> SELECTED EXTRACT:
Further what change may be required if low voltage cut is to be set at around 12V (currently it is 5V probably)
Thanks
Swagatam said…
Dear Ankit, what you are asking is not recommended because if you allow the opposite to happen that would mean at the lower critical level the relay coil will be energized and this would lead to even further consumption of the battery which will in turn discharge the battery even faster........ this won't be a favorable situation for the circuit and the battery.


by the way you can do it by simply changing the NPN transistor with a PNP...and connect the relay diode stage across its collector and ground.
Dr Ankit said…
Thanks Sir. As per your suggestion of using PNP, will the ground be emitter or the base.
Swagatam said…
emitter will go to the positive....
Dr Ankit said…
Dear Sir, I did all the changes with pnp BC 557. But now the circuit is not working. Kindly advise
Swagatam said…
Dear Ankit, you might have done something incorrect with the connections for sure...otherwise there's no reason why it wouldn't respond....relay should be connected between collector and ground....emitter to positive supply....base to opamp resistor/LED......relay diode cathode must go to transistor collector...anode to ground

the LED polarity needs to be reversed.
Dr Ankit said…
Dear Sir, Thanks for the reply. After reversing the LED polarity, the modified circuit is working fine. As a final piece of advise regarding this circuit, kindly let me know the following-
1. What is the appox consumption of the circuit (on 12V battery) (when the relay is in deactivated stage), and
2. Is it OK to keep the circuit connected 24X7 or should it be switched on only intermittently (ie will continuous operation reduce the life of circuit)
Thanks
Swagatam said…
Dear Ankit,

increase the value of the perset to 100k, and same for the zener resistor, this will allow just a few mA current to be consumed by the circuit (only as long as the relay is not active)

the circuit can be kept powered ON infinitely without any harm
Dr Ankit said…
Dear Sir, The circuit is working as intended (using PNP so that relay is activated when voltage is low). However on borderline voltage, the relay chatters. Can something be done to avoid this eg adding delay with IC 555 or some other way. Thanks
Swagatam said…
Dear Ankit, just connect a 100uF/25V cap in parallel with the relay coil, this will take care of the issue
Dr Ankit said…
Dear Sir, I connected 100uF/25V cap in parallel with relay. Though this works fine when I test it at my work bench with a dc adapter, but as soon as I use the circuit in car (12V 70 Ah battery), the relay again starts chattering at borderline voltage.
I maintained the polarity of caps (+ to + of relay)
The slight modification that has been done to your original circuit (in addition to using PNP) is following
1. I am using 2 relays in parallel (as I need 2 switches and double pole relay not available) (diode put across both relays)
2. The 100uF 25 V caps have been connected to each of the relays separately
3. I have connected a buzzer in parallel to the LED (buzzer spec 3V to 30 V)

> ENTRIES SUPPLIED:

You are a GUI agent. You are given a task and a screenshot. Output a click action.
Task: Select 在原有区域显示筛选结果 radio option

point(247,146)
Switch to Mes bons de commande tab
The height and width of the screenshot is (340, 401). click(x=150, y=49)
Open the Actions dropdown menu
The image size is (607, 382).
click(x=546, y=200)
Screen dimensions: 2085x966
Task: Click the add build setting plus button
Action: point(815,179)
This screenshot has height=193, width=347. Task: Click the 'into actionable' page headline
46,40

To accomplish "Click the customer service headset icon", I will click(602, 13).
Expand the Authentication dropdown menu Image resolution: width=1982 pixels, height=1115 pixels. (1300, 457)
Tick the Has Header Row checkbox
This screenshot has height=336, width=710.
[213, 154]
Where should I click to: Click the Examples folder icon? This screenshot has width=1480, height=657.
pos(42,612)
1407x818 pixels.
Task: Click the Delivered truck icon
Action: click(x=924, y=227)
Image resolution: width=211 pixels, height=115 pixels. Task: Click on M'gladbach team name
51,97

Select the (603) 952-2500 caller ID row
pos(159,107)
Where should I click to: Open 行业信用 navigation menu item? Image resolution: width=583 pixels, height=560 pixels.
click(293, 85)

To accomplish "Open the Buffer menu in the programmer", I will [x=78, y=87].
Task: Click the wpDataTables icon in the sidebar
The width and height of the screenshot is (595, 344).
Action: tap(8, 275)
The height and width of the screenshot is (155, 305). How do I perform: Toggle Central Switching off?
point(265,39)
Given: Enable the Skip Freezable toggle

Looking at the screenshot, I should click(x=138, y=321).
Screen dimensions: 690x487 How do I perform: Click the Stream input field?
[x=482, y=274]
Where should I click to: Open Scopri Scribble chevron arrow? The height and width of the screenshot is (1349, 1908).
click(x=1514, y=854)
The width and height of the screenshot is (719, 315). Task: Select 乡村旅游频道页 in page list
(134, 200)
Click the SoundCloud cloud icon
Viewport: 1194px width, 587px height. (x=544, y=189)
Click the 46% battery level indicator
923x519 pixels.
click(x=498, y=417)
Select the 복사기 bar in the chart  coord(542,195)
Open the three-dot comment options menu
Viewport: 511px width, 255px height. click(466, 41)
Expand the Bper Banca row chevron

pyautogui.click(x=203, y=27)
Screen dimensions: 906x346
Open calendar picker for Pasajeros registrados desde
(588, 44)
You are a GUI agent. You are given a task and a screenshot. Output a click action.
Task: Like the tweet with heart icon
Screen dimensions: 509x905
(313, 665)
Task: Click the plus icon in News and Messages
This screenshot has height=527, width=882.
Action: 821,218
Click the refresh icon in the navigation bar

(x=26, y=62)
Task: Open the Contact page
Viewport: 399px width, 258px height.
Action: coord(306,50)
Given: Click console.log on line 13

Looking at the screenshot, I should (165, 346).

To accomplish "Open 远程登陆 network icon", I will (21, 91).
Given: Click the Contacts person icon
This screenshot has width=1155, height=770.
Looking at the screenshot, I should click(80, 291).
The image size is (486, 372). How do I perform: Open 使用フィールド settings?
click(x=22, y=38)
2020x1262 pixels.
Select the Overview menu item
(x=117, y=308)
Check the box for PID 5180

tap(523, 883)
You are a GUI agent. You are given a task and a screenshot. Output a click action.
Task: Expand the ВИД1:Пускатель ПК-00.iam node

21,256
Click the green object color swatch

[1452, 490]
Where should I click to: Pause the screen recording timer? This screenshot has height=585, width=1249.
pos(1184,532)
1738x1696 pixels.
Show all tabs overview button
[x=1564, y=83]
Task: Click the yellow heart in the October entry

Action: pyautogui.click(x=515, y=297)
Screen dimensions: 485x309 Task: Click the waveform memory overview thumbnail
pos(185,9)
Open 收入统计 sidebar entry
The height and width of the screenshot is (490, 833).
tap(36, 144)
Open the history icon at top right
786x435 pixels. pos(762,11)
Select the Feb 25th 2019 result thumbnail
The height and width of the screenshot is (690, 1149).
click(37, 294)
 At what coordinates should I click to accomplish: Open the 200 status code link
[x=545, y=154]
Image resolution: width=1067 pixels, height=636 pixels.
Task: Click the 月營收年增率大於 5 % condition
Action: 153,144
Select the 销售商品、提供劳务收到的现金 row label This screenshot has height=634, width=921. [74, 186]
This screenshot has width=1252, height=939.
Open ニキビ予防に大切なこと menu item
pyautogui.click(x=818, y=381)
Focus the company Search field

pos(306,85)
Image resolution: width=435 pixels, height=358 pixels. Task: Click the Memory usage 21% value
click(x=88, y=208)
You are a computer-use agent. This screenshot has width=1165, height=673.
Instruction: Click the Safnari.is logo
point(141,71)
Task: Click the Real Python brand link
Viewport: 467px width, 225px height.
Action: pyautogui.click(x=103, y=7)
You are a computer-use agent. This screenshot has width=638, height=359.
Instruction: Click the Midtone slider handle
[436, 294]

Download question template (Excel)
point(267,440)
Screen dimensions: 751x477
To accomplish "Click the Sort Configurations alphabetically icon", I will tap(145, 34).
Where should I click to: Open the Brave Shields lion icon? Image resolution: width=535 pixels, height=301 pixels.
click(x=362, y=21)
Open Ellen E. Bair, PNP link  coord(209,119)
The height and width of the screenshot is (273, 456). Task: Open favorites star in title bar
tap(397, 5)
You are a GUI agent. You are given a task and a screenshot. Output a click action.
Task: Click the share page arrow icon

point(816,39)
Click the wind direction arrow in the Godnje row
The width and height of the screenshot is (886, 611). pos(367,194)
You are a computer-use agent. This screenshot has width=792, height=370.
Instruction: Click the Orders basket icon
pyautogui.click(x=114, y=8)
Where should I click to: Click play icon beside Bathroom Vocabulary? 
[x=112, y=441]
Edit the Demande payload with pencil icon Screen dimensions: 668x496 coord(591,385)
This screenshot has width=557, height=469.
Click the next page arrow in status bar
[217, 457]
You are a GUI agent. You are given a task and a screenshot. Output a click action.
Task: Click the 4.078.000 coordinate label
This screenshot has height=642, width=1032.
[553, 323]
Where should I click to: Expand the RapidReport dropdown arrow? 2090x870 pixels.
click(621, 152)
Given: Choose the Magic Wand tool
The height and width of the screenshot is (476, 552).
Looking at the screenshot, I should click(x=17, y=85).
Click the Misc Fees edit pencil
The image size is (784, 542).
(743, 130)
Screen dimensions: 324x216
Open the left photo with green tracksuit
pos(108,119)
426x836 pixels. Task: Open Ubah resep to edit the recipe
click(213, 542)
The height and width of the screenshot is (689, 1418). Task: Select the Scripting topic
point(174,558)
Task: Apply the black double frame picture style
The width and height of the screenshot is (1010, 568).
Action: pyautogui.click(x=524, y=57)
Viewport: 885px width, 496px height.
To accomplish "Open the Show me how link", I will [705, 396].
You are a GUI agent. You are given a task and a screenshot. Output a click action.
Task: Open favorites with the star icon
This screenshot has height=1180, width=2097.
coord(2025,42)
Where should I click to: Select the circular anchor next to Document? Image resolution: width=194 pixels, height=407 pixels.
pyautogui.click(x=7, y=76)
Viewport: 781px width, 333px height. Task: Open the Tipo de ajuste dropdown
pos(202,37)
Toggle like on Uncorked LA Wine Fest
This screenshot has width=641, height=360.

> TASK SET:
A - Answer these about the relay circuit discussion:
(i) Which PNP transistor was used for the changes?
(ii) What capacitor was suggested to stop the relay chattering, and where does it connect?
(iii) What battery is in the car where the chattering came back?
B - From the relay circuit discussion, pull out the passage starting at "by the way you" and ending at "or the base.".

> TASK-BY-TASK ANSWERS:
A -
(i) BC 557
(ii) A 100uF/25V capacitor, connected in parallel with the relay coil
(iii) A 12V 70 Ah battery

B -
by the way you can do it by simply changing the NPN transistor with a PNP...and connect the relay diode stage across its collector and ground.
Dr Ankit said…
Thanks Sir. As per your suggestion of using PNP, will the ground be emitter or the base.